Tomas Susruta Pertanyakan Keadilan Pemungutan Pajak, Pemkot Ingin Genjot PAD Rp2 Triliun, Tapi Jangan Hak Warga Diabaikan

Denpasar, 12 Juni 2025 — Rencana ambisius Pemerintah Kota Denpasar untuk menggenjot Pendapatan Asli Daerah (PAD) hingga Rp2 triliun mendapat sorotan tajam dari tokoh masyarakat (Tomas), Susruta Ngurah Putra. Menurutnya, peningkatan target pendapatan tidak akan adil jika tidak dibarengi dengan perlindungan dan pemenuhan hak-hak dasar masyarakat, itu ia ungkapkan dalam akun facebooknya.

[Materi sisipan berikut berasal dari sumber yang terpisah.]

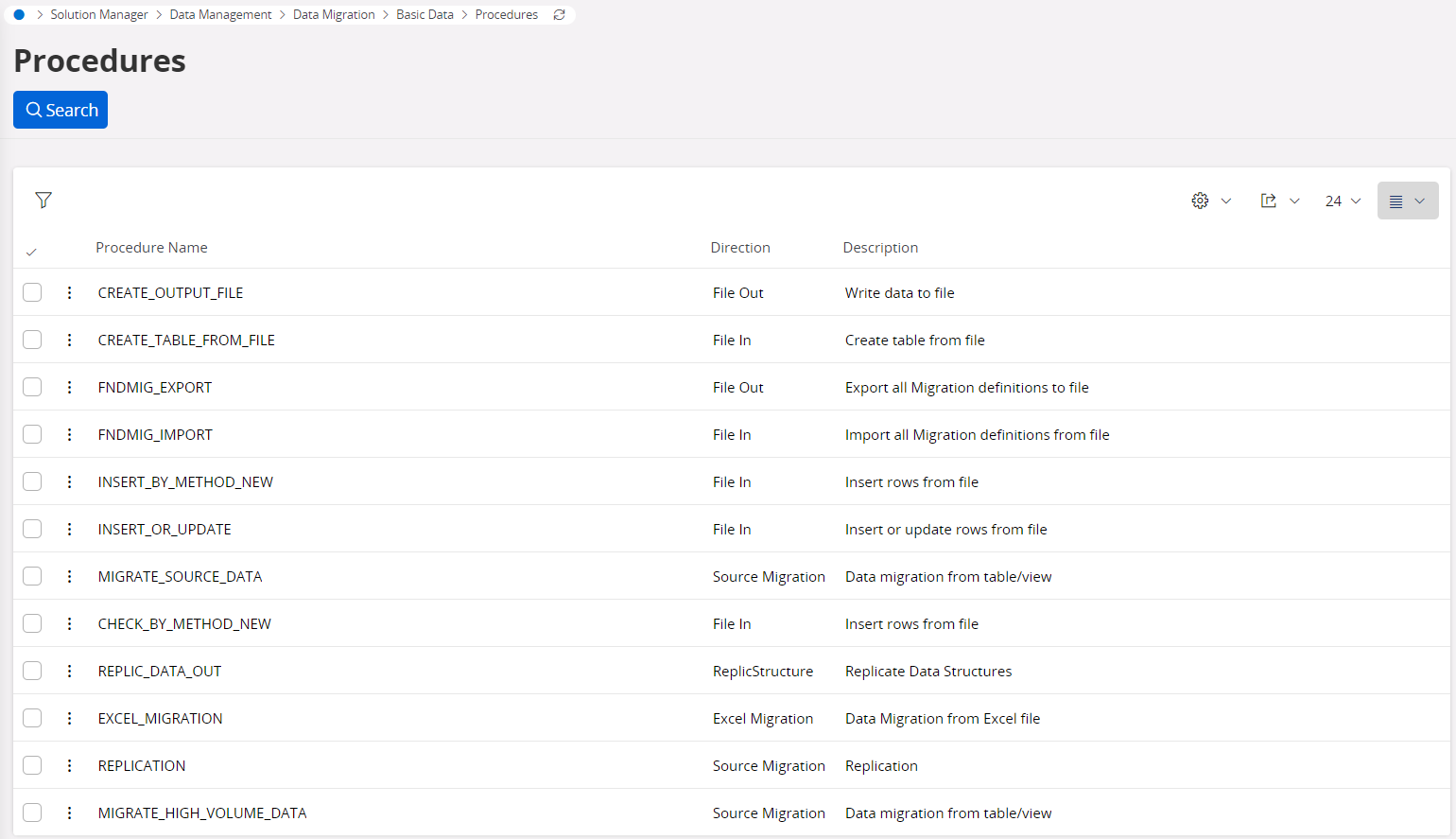Expand the arrow next to export icon
This screenshot has height=839, width=1456.
click(x=1294, y=201)
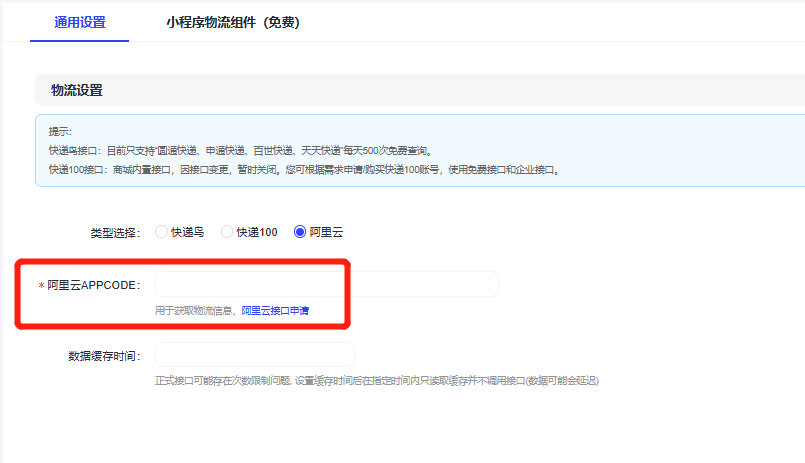Select the 快递鸟 radio button

pyautogui.click(x=162, y=232)

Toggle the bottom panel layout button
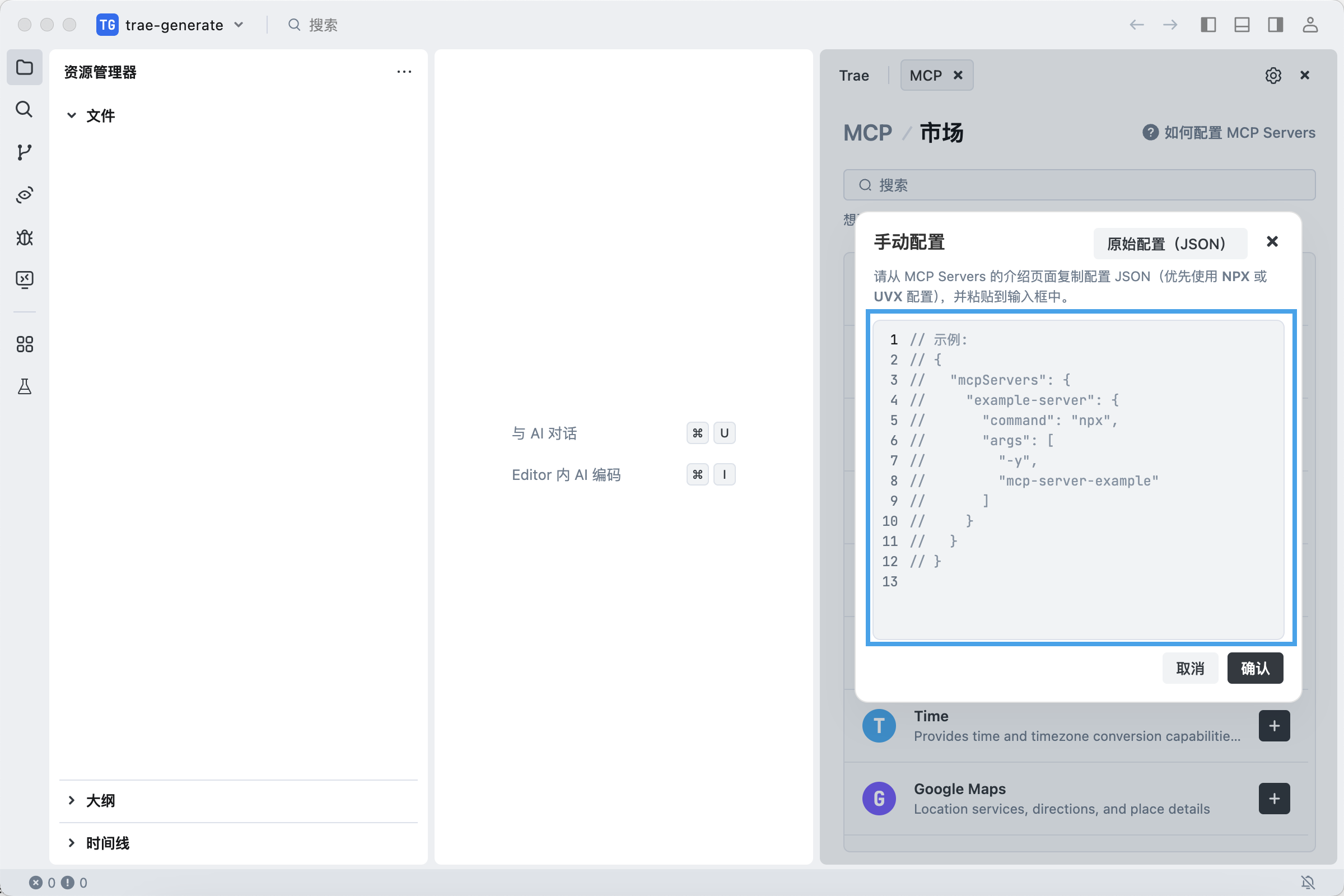(1242, 25)
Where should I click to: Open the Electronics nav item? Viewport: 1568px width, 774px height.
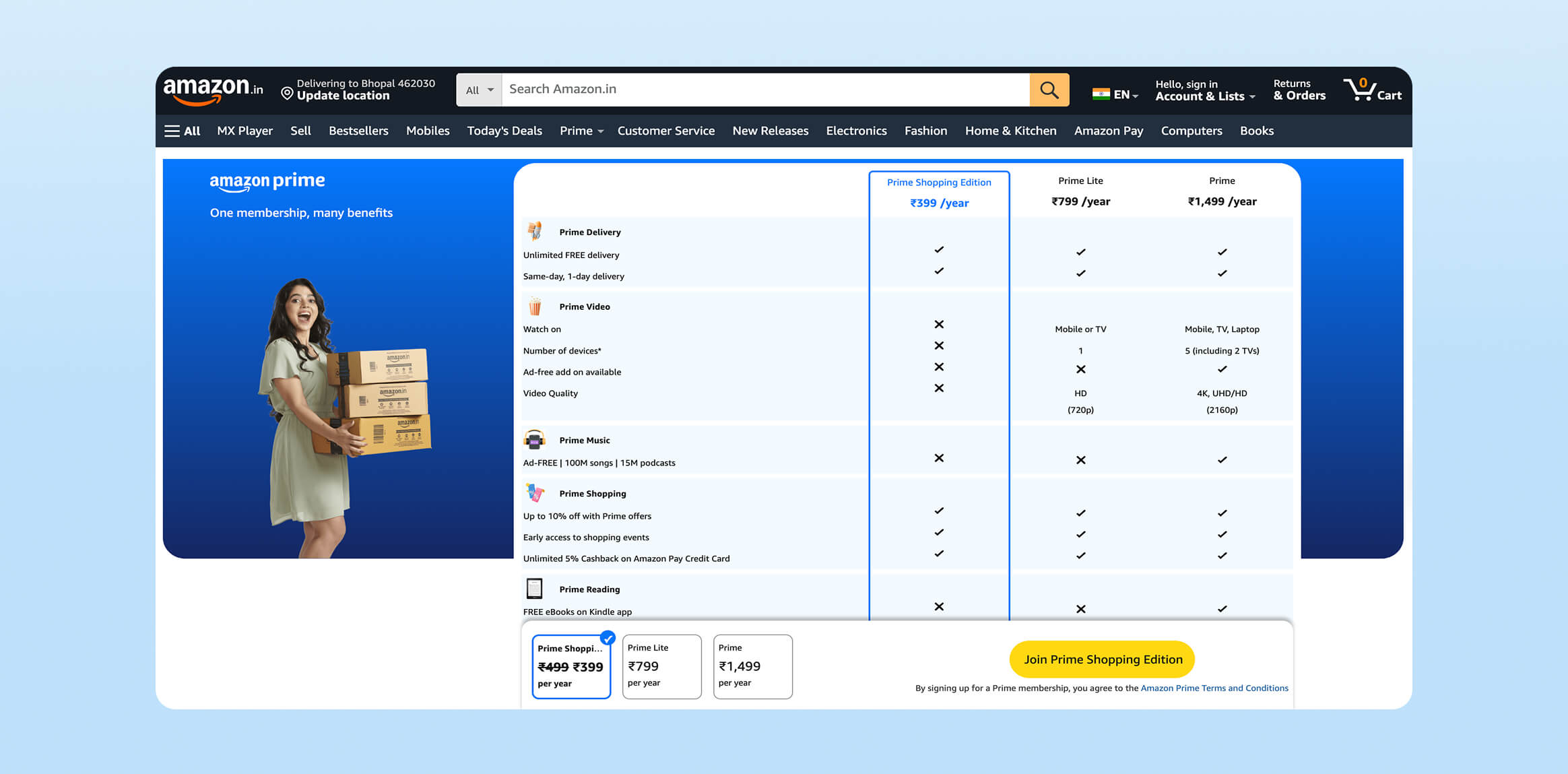(x=856, y=131)

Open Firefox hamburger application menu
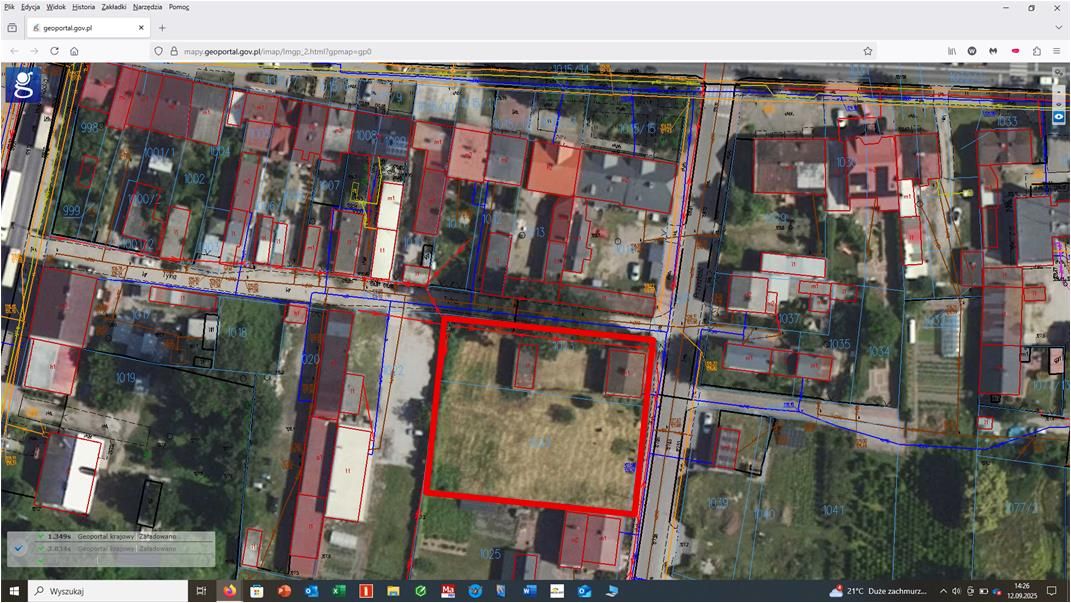(x=1057, y=51)
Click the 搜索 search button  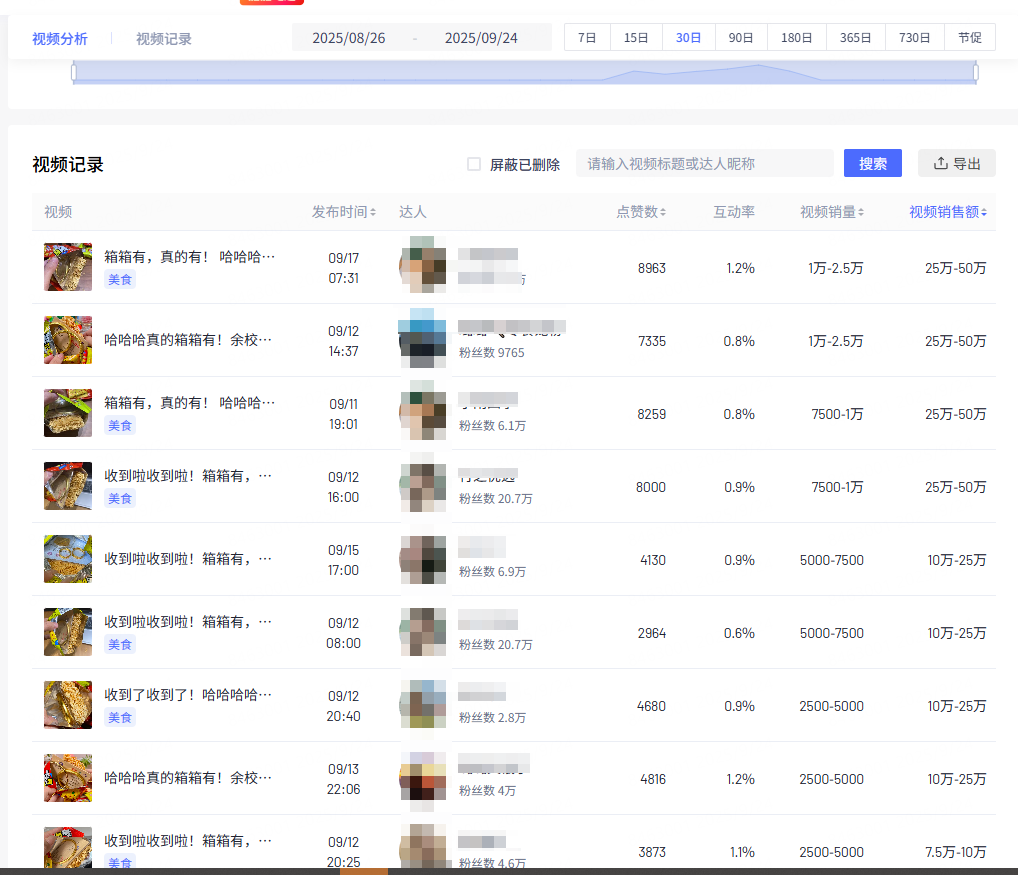(872, 163)
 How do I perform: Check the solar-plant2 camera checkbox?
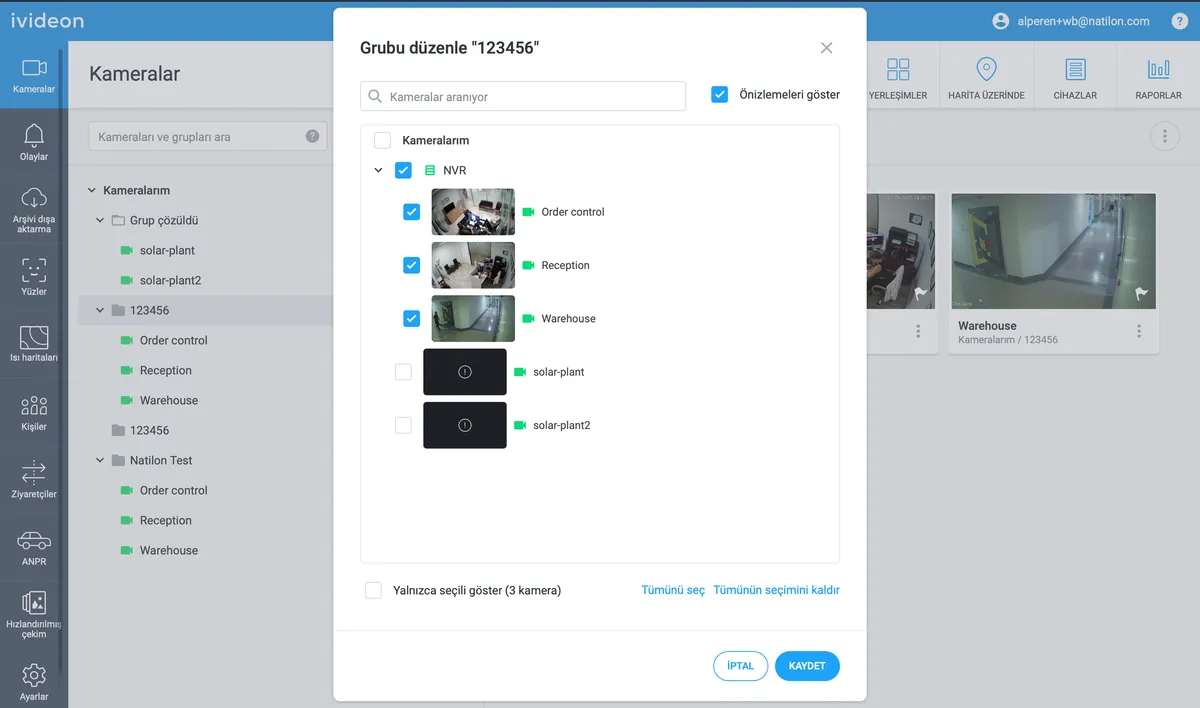pyautogui.click(x=403, y=425)

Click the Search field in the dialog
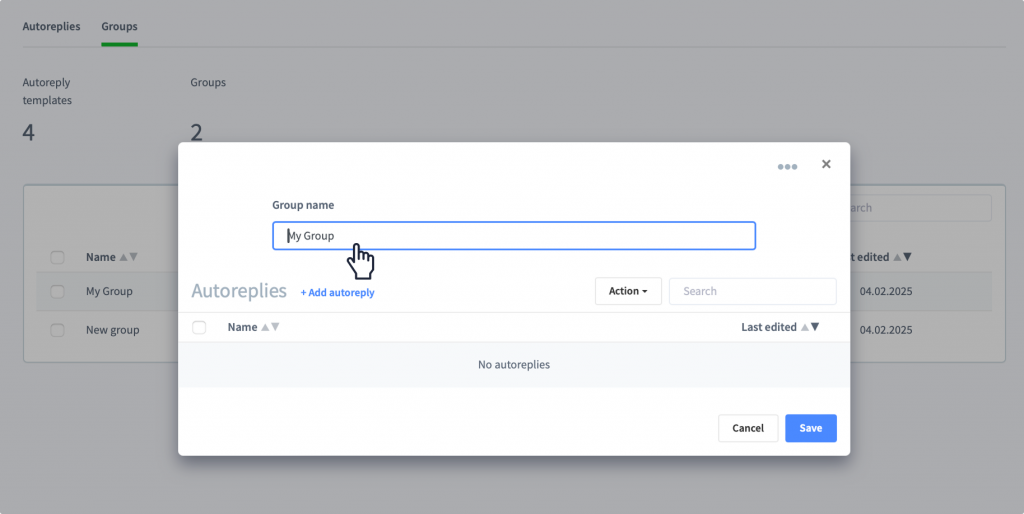(x=752, y=291)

“Hak dan kewajiban itu harus seimbang. Pemerintah punya hak memungut pajak dan retribusi, tapi juga punya kewajiban melindungi hak-hak masyarakat sesuai hukum yang berlaku,” tegas Susruta.
Pernyataan ini muncul setelah Pemkot Denpasar melalui sejumlah pejabatnya menyatakan keinginan untuk mendongkrak PAD sebagai bagian dari strategi pembangunan dan kemandirian fiskal daerah. Sumber utama PAD masih didominasi oleh pajak dan retribusi daerah, termasuk Pajak Bumi dan Bangunan (PBB), pajak restoran, hotel, parkir, dan hiburan.
Namun menurut Susruta, semangat meningkatkan PAD harus dibarengi dengan pembenahan tata kelola pembangunan kota, termasuk penegakan hukum terhadap pelanggaran pembangunan dan jaminan terhadap hak-hak publik seperti akses jalan, ruang terbuka hijau, serta tertib tata ruang serta ketertiban dalam pembangunan sesuai dengan aturan yang berlaku.
“Bagaimana masyarakat bisa melaksanakan kewajiban membayar PBB, jika hak atas fasilitas jalan yang menjadi milik publik justru tidak bisa dilindungi oleh pemerintah? Banyak jalan lingkungan tertutup bangunan, ruang publik menyempit, tapi pungutan jalan terus,” tambahnya.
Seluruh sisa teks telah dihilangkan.